■ The problem
Could you repeat exactly the lines below, from the line containing "Given: Collapse the 1028 H11000 tree node" through the last one, both included, while leaving out any pictures?

■ Material provided
╭──

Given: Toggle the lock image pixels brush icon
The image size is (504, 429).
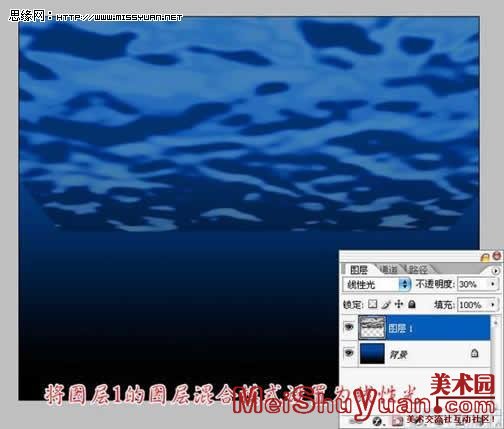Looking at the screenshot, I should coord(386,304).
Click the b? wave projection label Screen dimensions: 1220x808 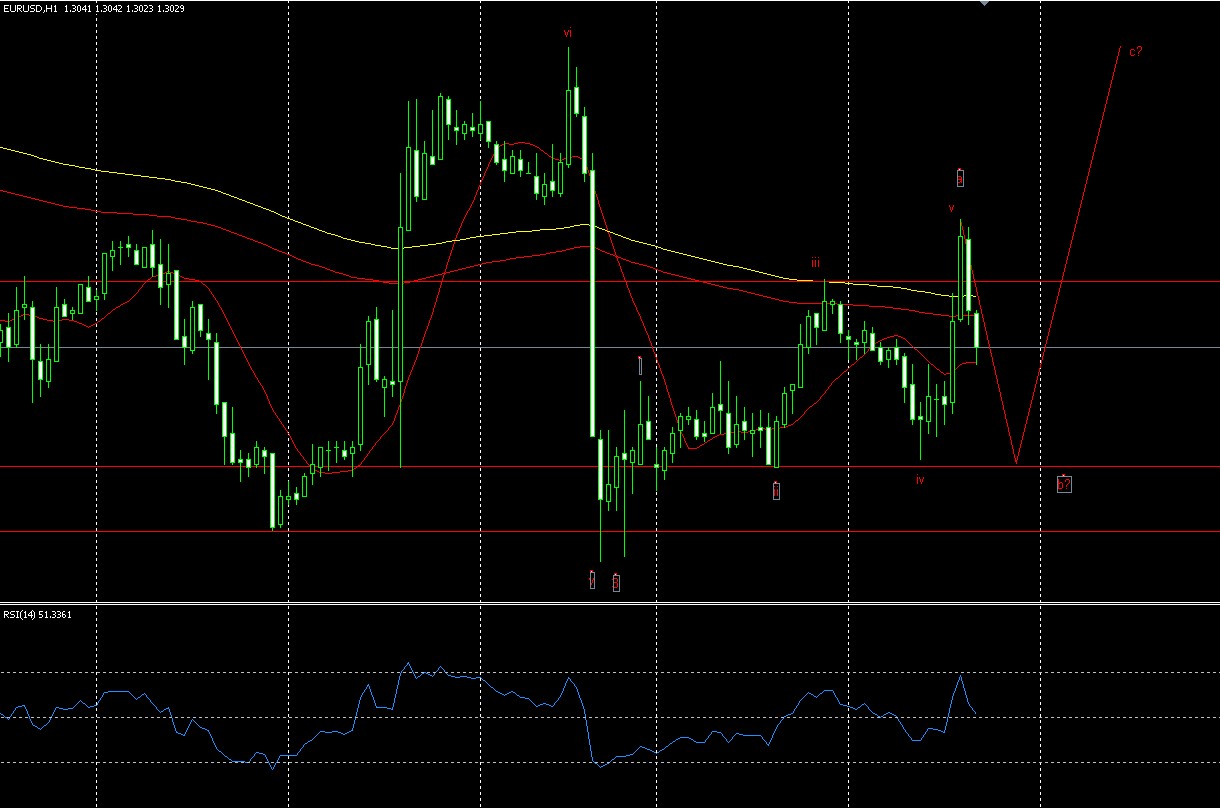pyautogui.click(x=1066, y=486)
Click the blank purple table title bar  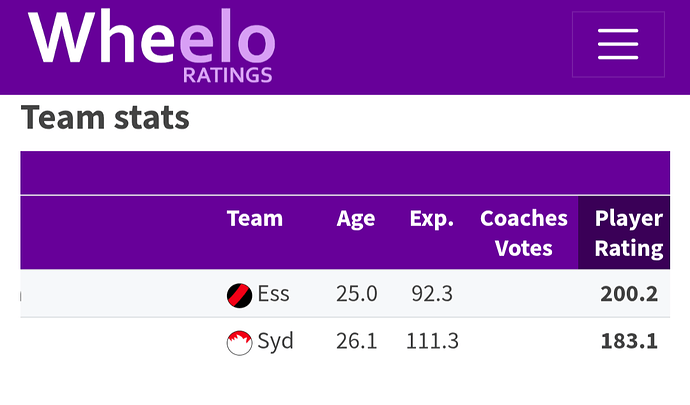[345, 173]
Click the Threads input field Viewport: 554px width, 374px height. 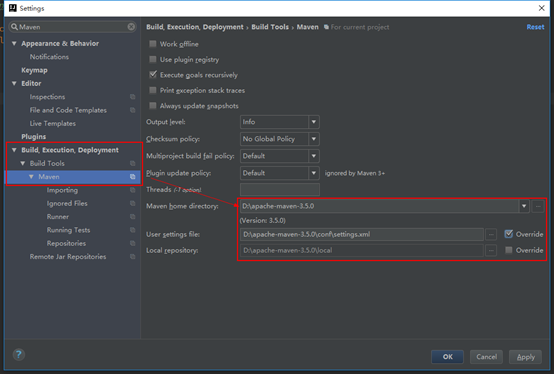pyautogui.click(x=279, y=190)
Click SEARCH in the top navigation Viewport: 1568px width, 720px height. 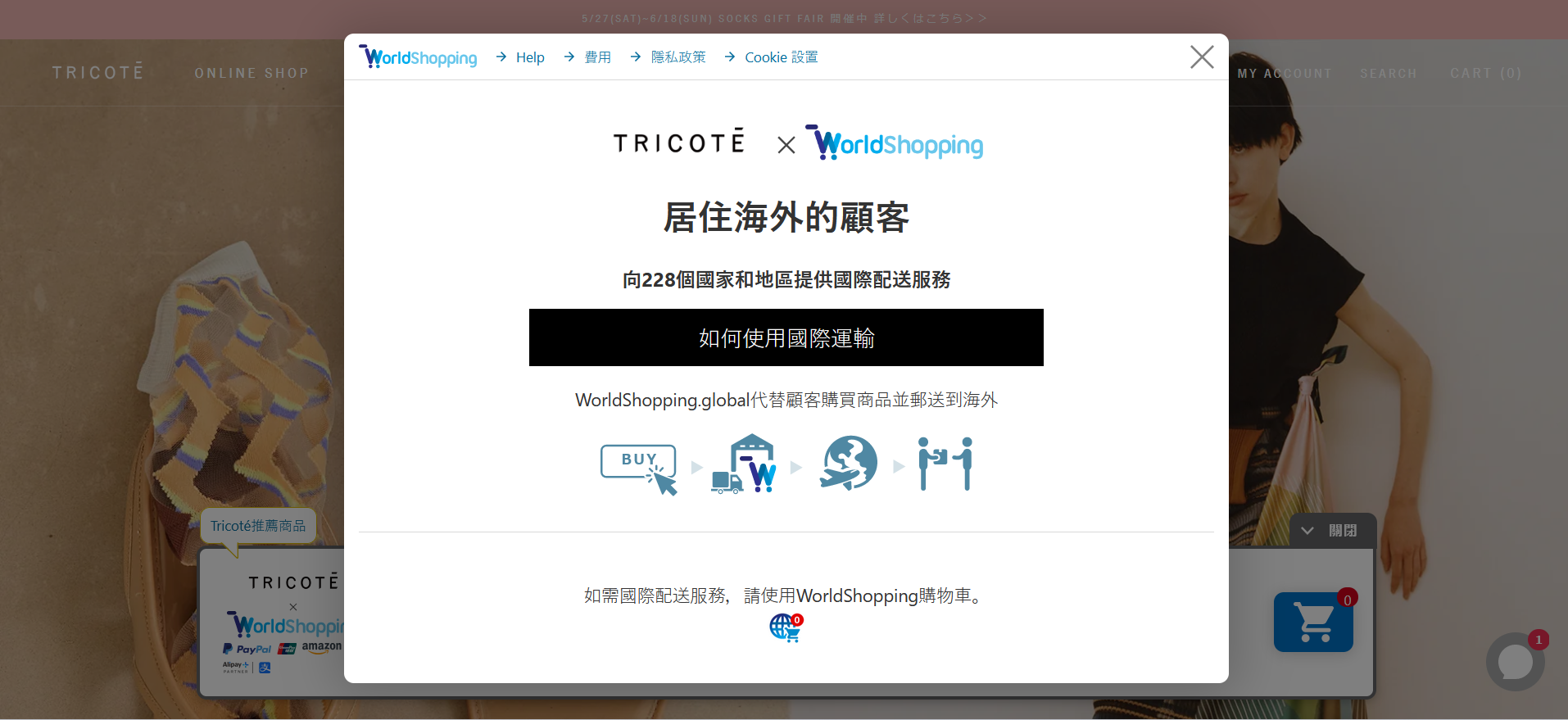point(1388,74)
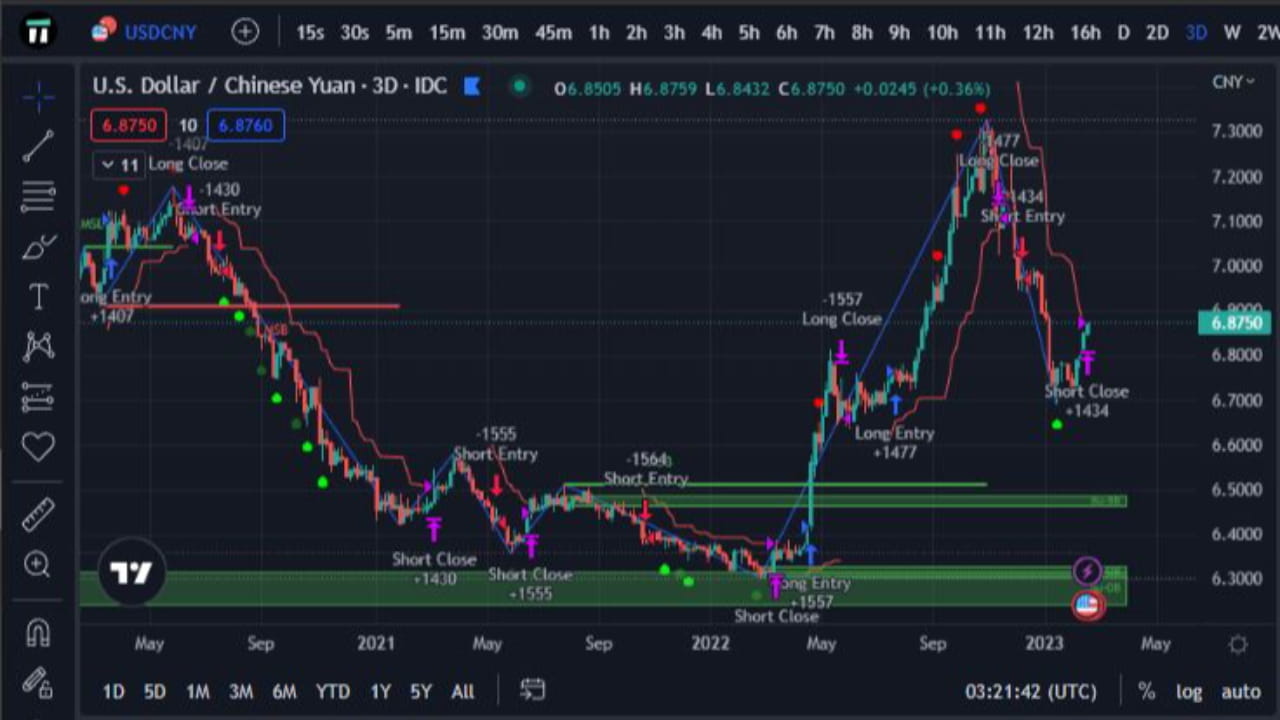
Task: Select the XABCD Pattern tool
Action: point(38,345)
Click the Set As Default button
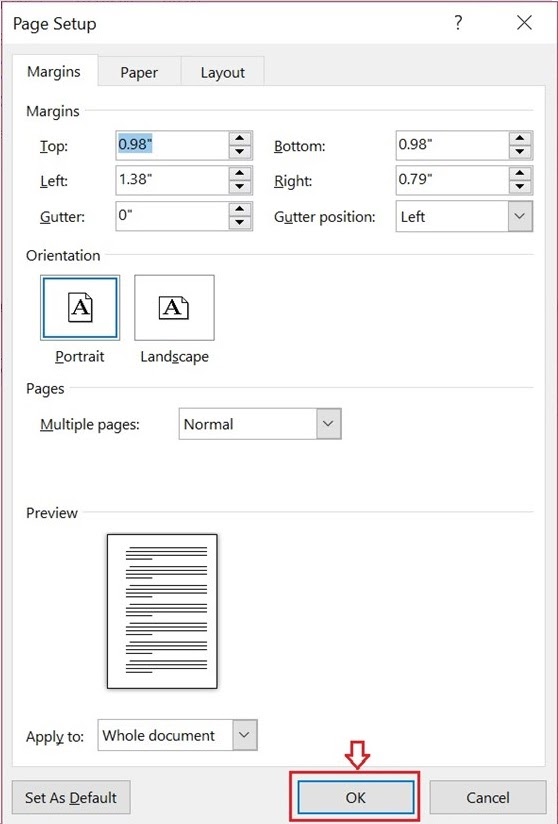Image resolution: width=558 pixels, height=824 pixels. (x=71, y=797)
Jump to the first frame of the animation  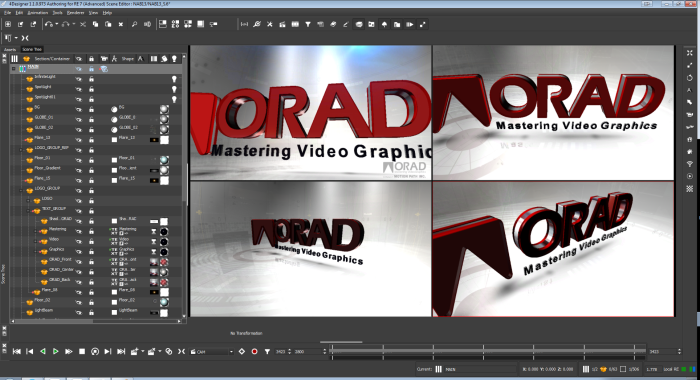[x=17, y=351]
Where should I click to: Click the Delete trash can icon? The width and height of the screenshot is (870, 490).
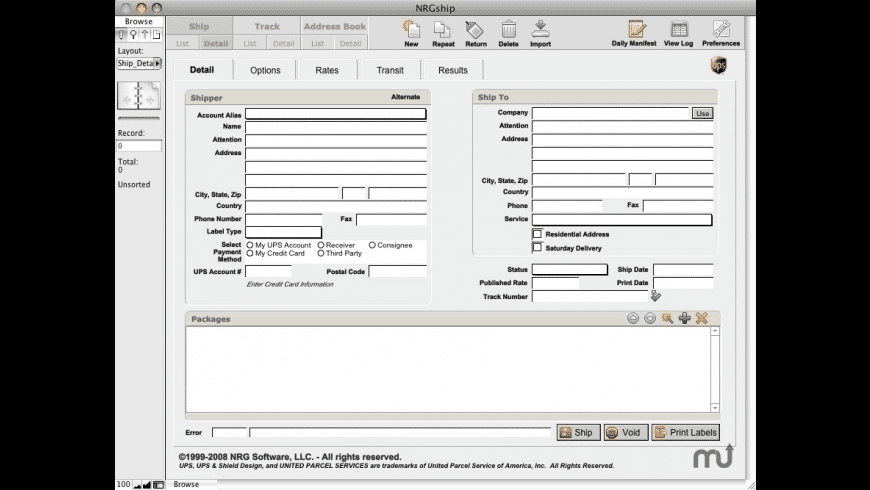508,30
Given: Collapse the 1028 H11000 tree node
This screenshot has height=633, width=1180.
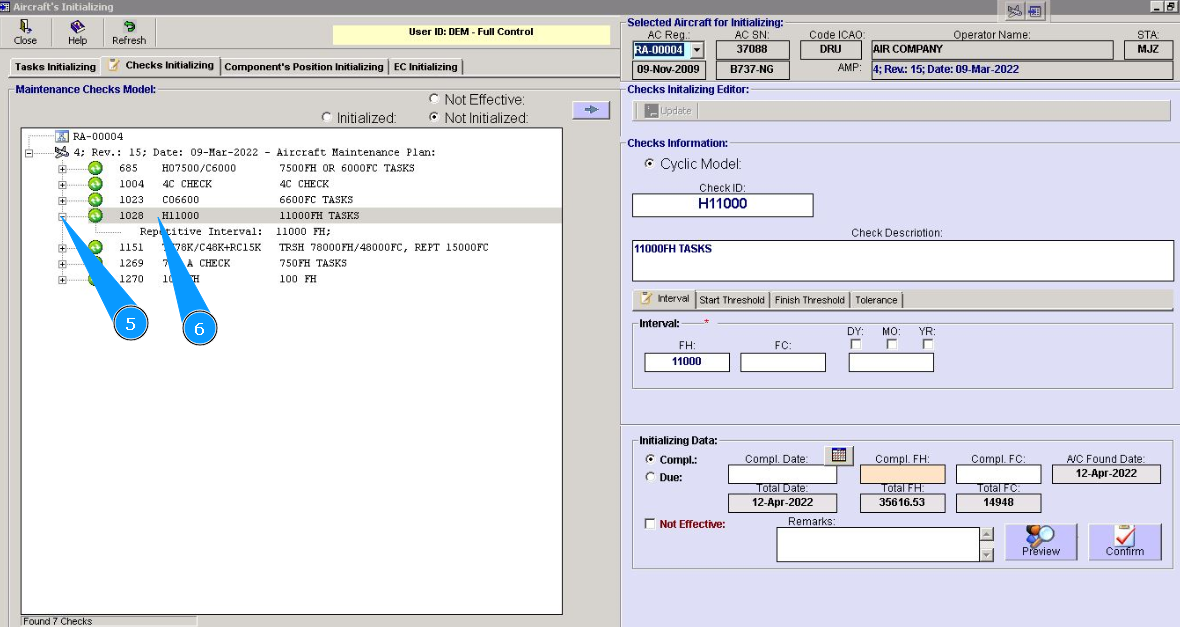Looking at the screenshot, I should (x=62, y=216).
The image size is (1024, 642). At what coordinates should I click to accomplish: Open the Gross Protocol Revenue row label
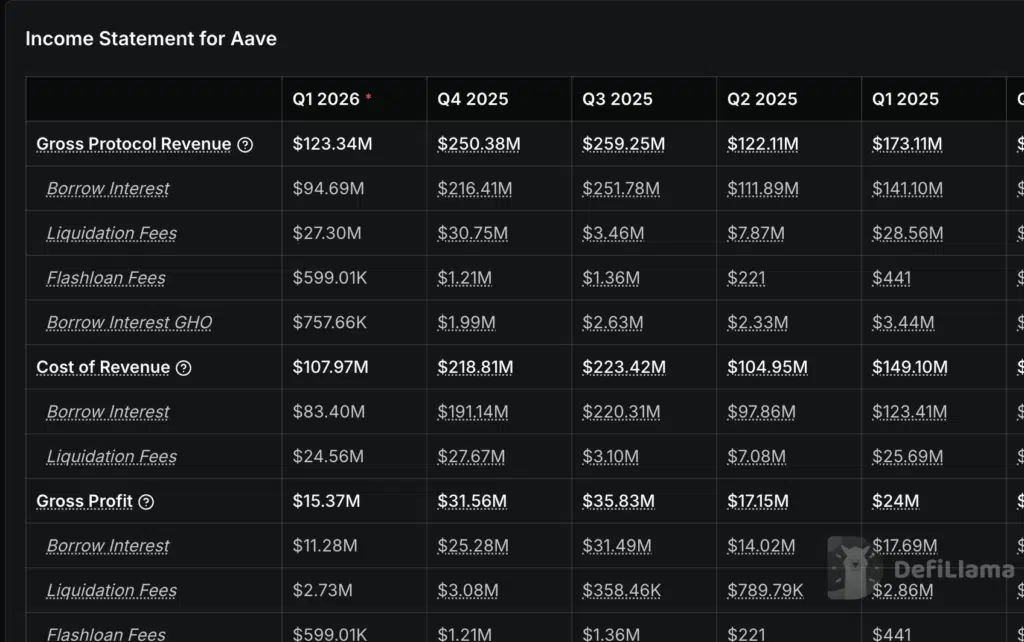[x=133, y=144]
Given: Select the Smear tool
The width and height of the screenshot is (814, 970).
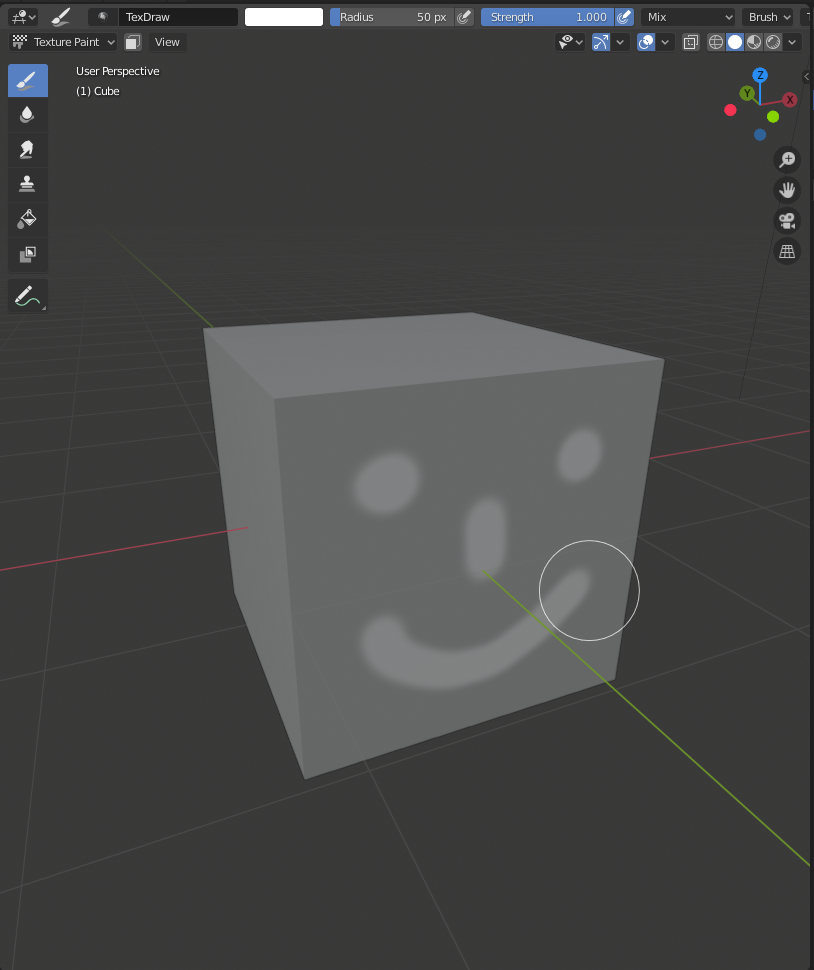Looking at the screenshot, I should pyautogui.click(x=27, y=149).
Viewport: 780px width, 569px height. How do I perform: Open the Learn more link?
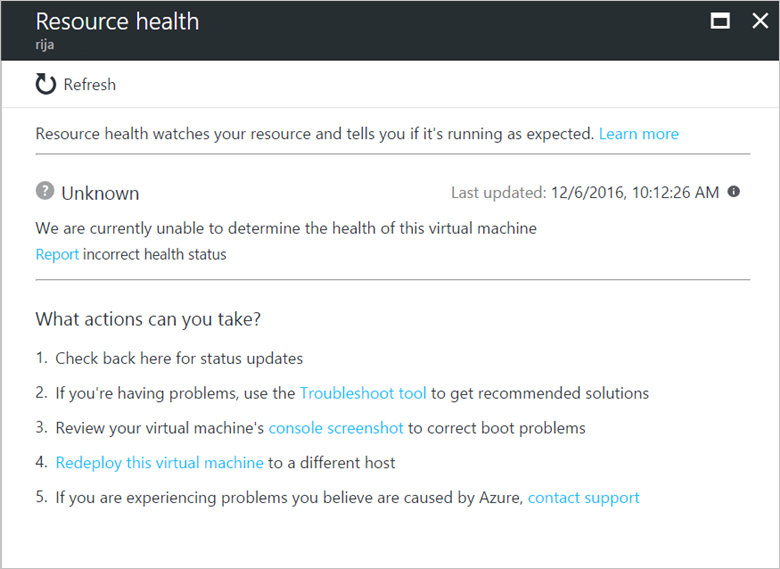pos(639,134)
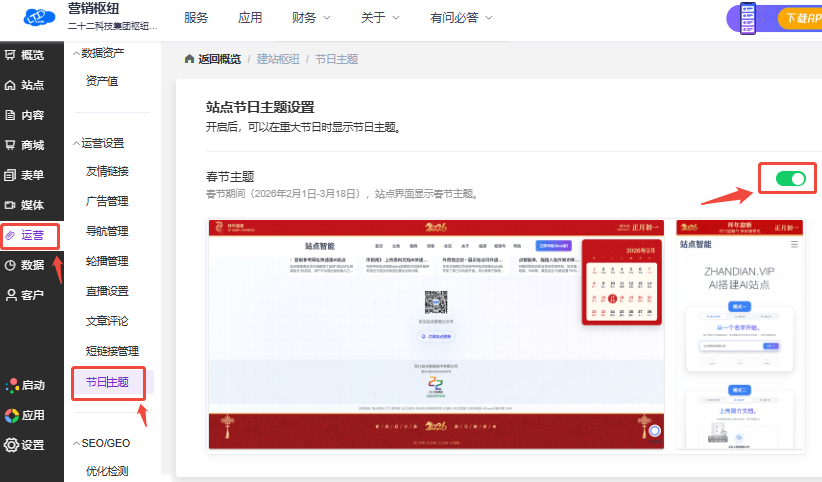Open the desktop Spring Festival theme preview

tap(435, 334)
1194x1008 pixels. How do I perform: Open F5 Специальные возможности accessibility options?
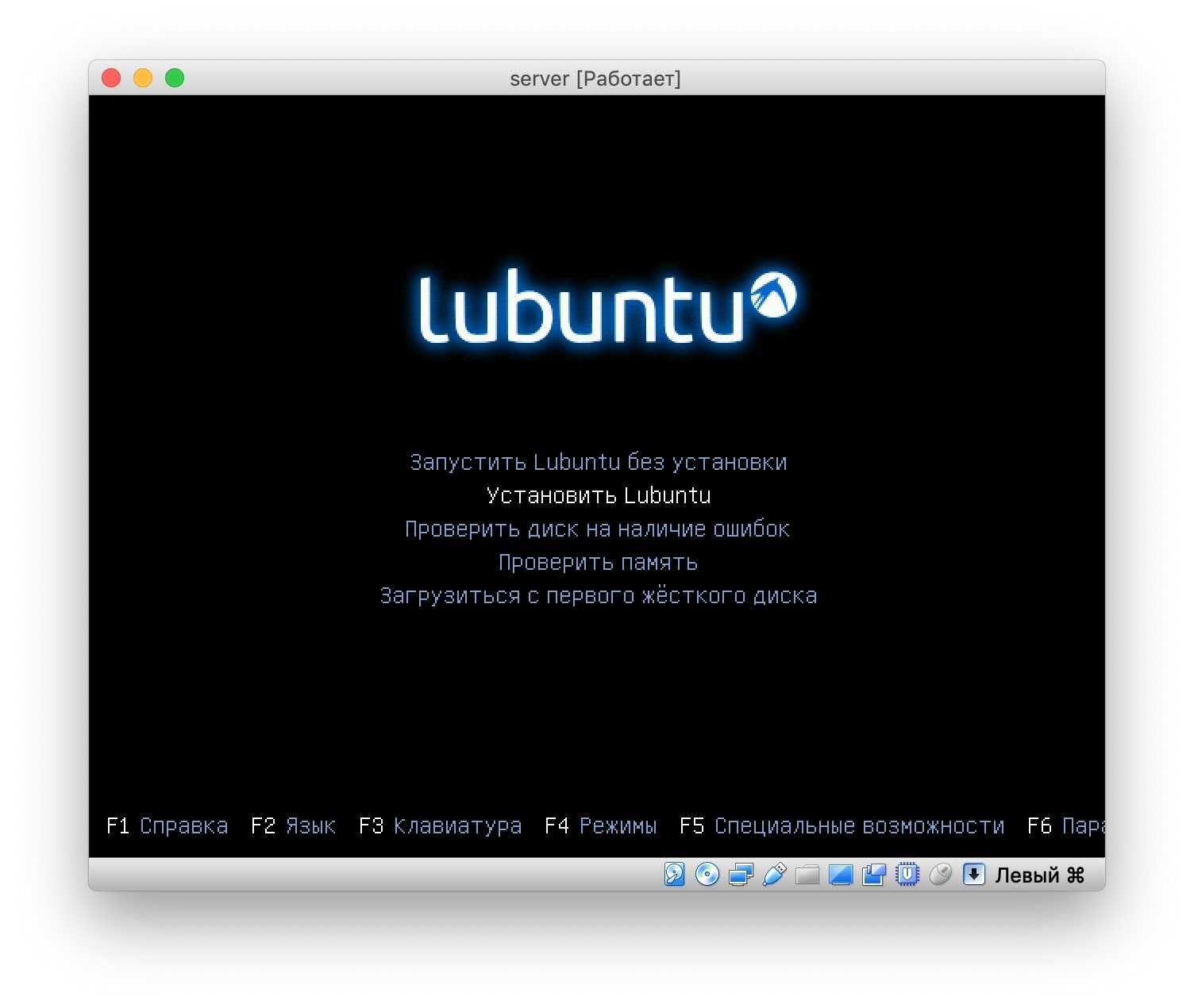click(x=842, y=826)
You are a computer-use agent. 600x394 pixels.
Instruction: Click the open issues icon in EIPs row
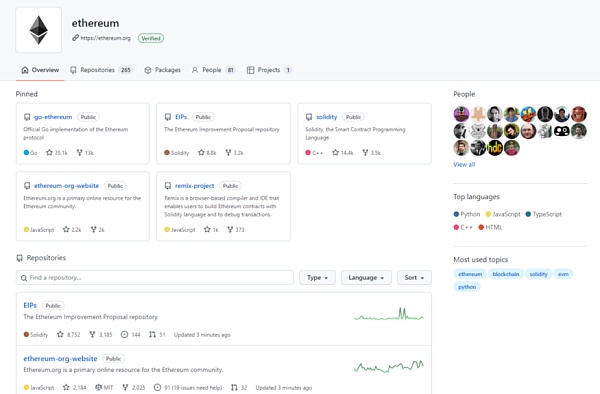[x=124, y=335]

╰──

■ Exercise result
Given: Collapse the 1028 H11000 tree node
This screenshot has height=633, width=1180.
Looking at the screenshot, I should (x=62, y=216).
The image size is (1024, 642). At what coordinates should I click to accomplish: Open the Gross Protocol Revenue row label
[x=133, y=144]
Given: Select the Smear tool
The width and height of the screenshot is (814, 970).
Looking at the screenshot, I should pyautogui.click(x=27, y=149).
Viewport: 780px width, 569px height. How do I perform: Open the Learn more link?
pos(639,134)
Open the desktop Spring Festival theme preview

tap(435, 334)
1194x1008 pixels. How do I perform: Open F5 Специальные возможности accessibility options?
click(x=842, y=826)
You are a computer-use agent. 600x394 pixels.
Instruction: Click the open issues icon in EIPs row
[x=124, y=335]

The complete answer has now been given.